> _AVAILABLE RECORDS_

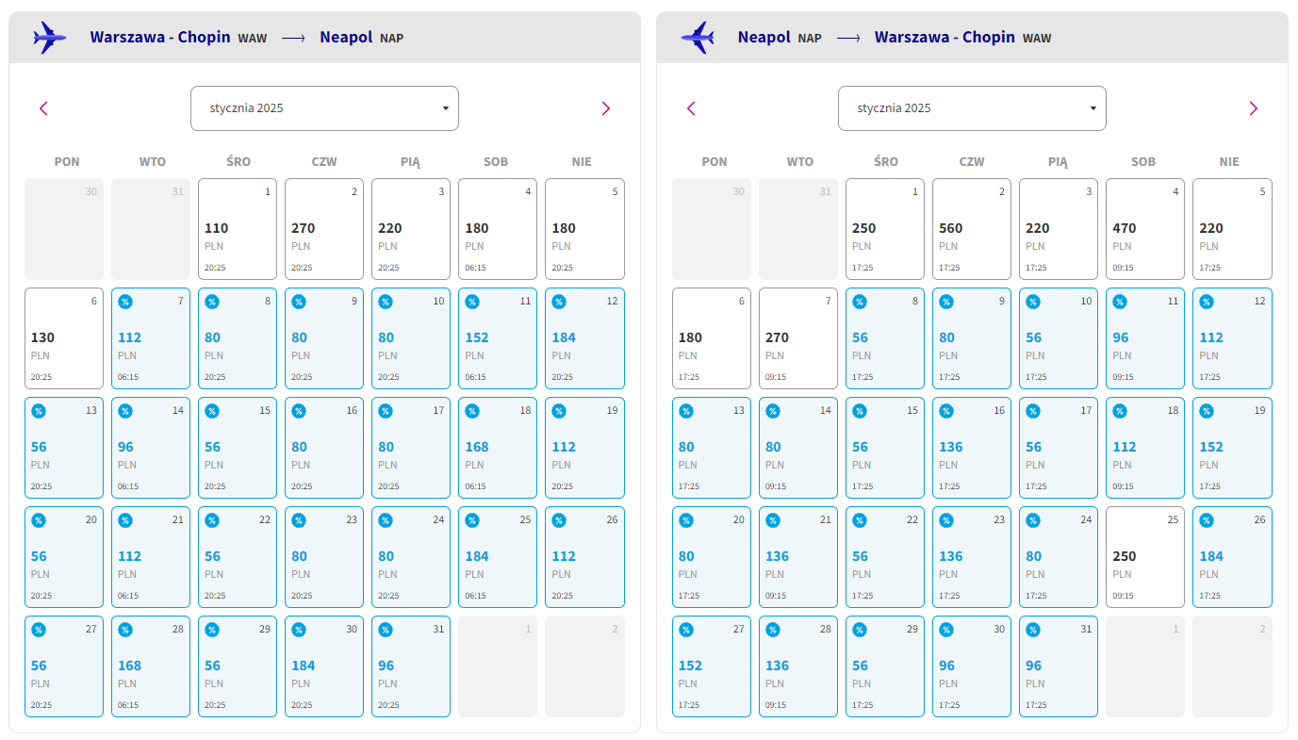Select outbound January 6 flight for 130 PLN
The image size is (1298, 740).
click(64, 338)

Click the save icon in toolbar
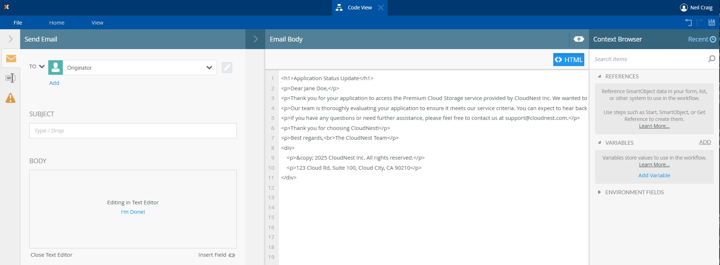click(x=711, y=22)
--
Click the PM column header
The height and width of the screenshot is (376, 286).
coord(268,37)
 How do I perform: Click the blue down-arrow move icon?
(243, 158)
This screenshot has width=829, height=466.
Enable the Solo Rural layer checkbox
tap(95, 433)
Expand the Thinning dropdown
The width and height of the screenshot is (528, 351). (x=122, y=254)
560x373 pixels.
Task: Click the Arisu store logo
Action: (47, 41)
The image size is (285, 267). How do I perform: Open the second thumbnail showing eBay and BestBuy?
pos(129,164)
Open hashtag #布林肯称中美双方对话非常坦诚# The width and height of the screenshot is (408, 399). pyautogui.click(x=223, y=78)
==
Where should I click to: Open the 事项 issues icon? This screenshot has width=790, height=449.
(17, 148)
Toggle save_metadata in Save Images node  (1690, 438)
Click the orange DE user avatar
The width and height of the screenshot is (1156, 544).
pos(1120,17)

> _WHAT YOU ARE ASKED TO DO_
In the data above, retype exactly and only the lines between the one holding "Expand the Thinning dropdown" and the one holding "Open hashtag #布林肯称中美双方对话非常坦诚#", inclusive.

> _RESULT OF THIS TASK_
Expand the Thinning dropdown
The width and height of the screenshot is (528, 351). (x=122, y=254)
560x373 pixels.
Task: Click the Arisu store logo
Action: (47, 41)
The image size is (285, 267). How do I perform: Open the second thumbnail showing eBay and BestBuy?
pos(129,164)
Open hashtag #布林肯称中美双方对话非常坦诚# The width and height of the screenshot is (408, 399). pyautogui.click(x=223, y=78)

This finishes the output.